▶ [WRITTEN INSTRUCTION]:
Rewrite the items starting at the line containing "This screenshot has width=1522, height=951." and ending at the line containing "will tap(1219, 826).", changing "seismic trace" to "seismograph trace" and leaving everything else as it stands. Return only those lines.

▶ [MATERIAL PROVIDED]:
--- Start ---
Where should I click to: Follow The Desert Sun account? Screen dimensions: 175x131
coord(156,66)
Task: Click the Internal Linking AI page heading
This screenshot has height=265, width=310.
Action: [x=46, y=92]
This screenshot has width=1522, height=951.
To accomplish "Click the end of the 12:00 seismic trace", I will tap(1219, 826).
--- End ---
--- Start ---
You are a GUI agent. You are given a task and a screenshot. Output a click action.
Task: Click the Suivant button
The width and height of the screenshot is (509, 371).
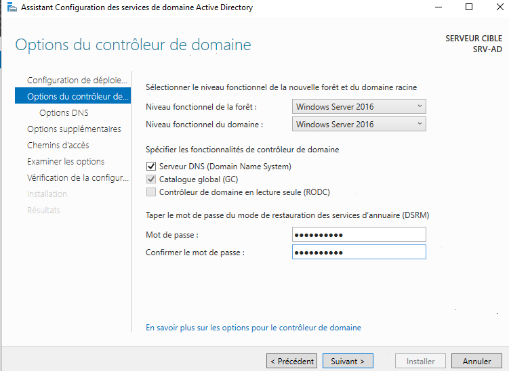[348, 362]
--- End ---
▶ [RIGHT ANSWER]:
This screenshot has width=1522, height=951.
To accomplish "Click the end of the 12:00 seismograph trace", I will tap(1219, 826).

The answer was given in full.